Abgas-Rückruf für Renault Kadjar und Captur

Bei über 11.000 Fahrzeugen muss der Speicherkat ausgetauscht und die Einspritzsteuerung neu programmiert werden, um die Stickoxid-Emissionen zu reduzieren.

Ein blauer Renault Kadjar fährt auf einem Waldweg.
Bild: Renault

Ein Fehler in der Abgasreinigung der Dieselmodelle Kadjar (Foto) und Captur hat bei Renault eine Rückrufaktion für weltweit 11.461 Fahrzeuge ausgelöst. Grund sei ein Kalibrierungsfehler der Einspritzsteuerung, sagte Martin Zimmermann, Vorstand Kommunikation bei Renault Deutschland, auf Anfrage. Dadurch werde die im Kraftstoff enthaltene Schwefelmenge fehlerhaft berechnet und die Entschwefelungsphase im Stickoxid-Speicherkat (bei Renault „NOx-Trap“ genannt) nicht mehr rechtzeitig ausgelöst.

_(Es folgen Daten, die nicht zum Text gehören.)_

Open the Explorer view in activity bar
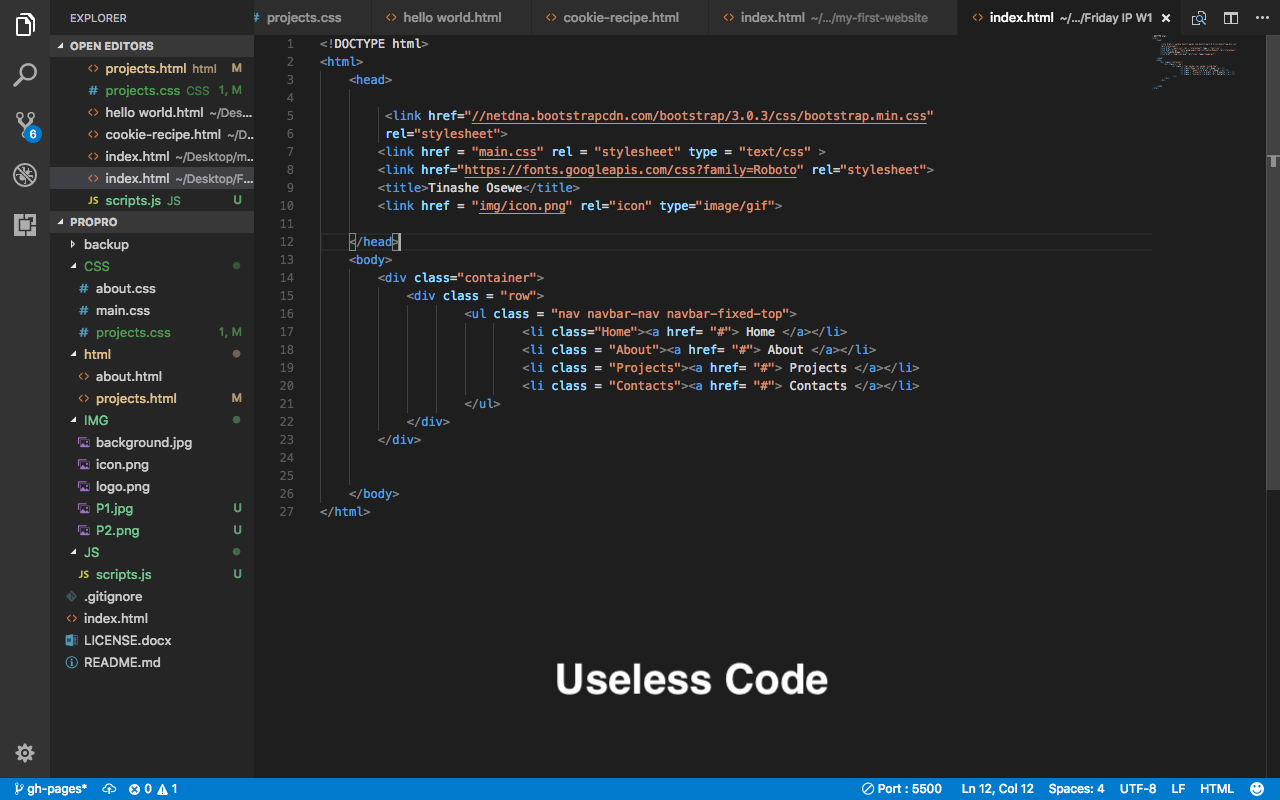 pyautogui.click(x=25, y=25)
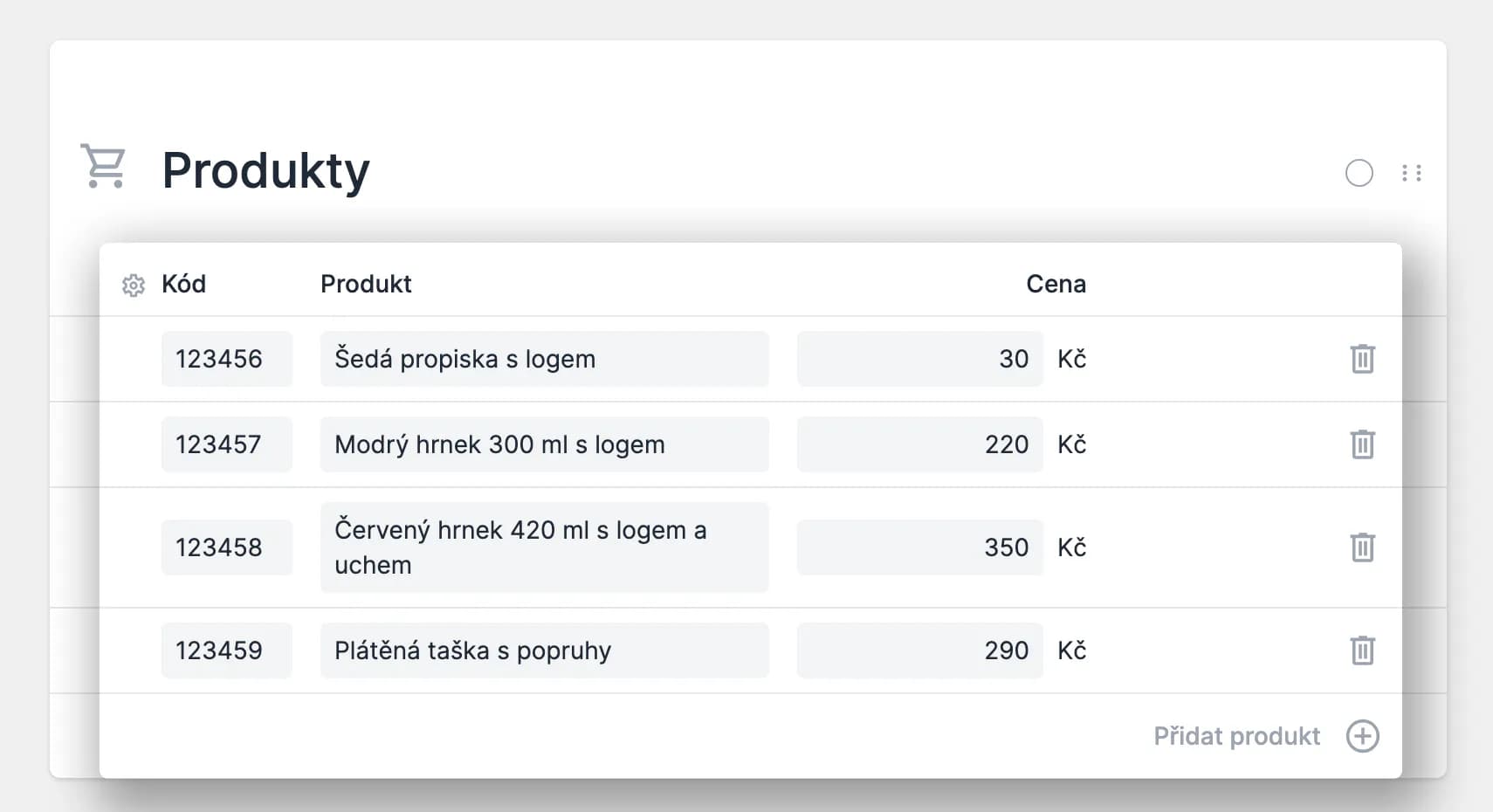Image resolution: width=1493 pixels, height=812 pixels.
Task: Edit code field 123457
Action: [x=226, y=444]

„Aufgrund der möglichen Sättigung des NOx-Trap mit Schwefel, der die Einlagerungsstellen für die Stickoxide besetzt, kann diese Situation auf lange Sicht zu einer verringerten Wirksamkeit der NOx-Nachbehandlung führen“, so Zimmermann. Für den Austausch des Speicherkats sowie die Neuprogrammierung der Einspritzsteuerung benötigt die Vertragswerkstatt knapp sieben Stunden.

Die Aktion „0C7C“ ist in dieser Woche gestartet und betrifft alle seit Produktionsbeginn der beiden Modelle (Captur: Anfang 2013, Kadjar: Anfang 2015) bis einschließlich 2. Juli (Kadjar) bzw. 4. September 2015 (Captur) gebauten Selbstzünder. In Deutschland sind etwas über 1.000 Fahrzeuge betroffen.

Zimmermann betonte, dass die Aktion nicht im Zusammenhang mit den Testergebnissen der „Untersuchungskommission Volkswagen“ stehe. Hier war u.a. der Kadjar und auch der Dacia Sandero in die „Gruppe II“ eingestuft worden. Gemäß Wortlaut des Berichts wurden diese Fahrzeuge beim Abgastest auf der Straße mit hohen Stickoxid-Werten auffällig, „die technisch nicht ausreichend erklärbar schienen“. Renault hat eine Nachbesserung für die Modelle bereits angekündigt.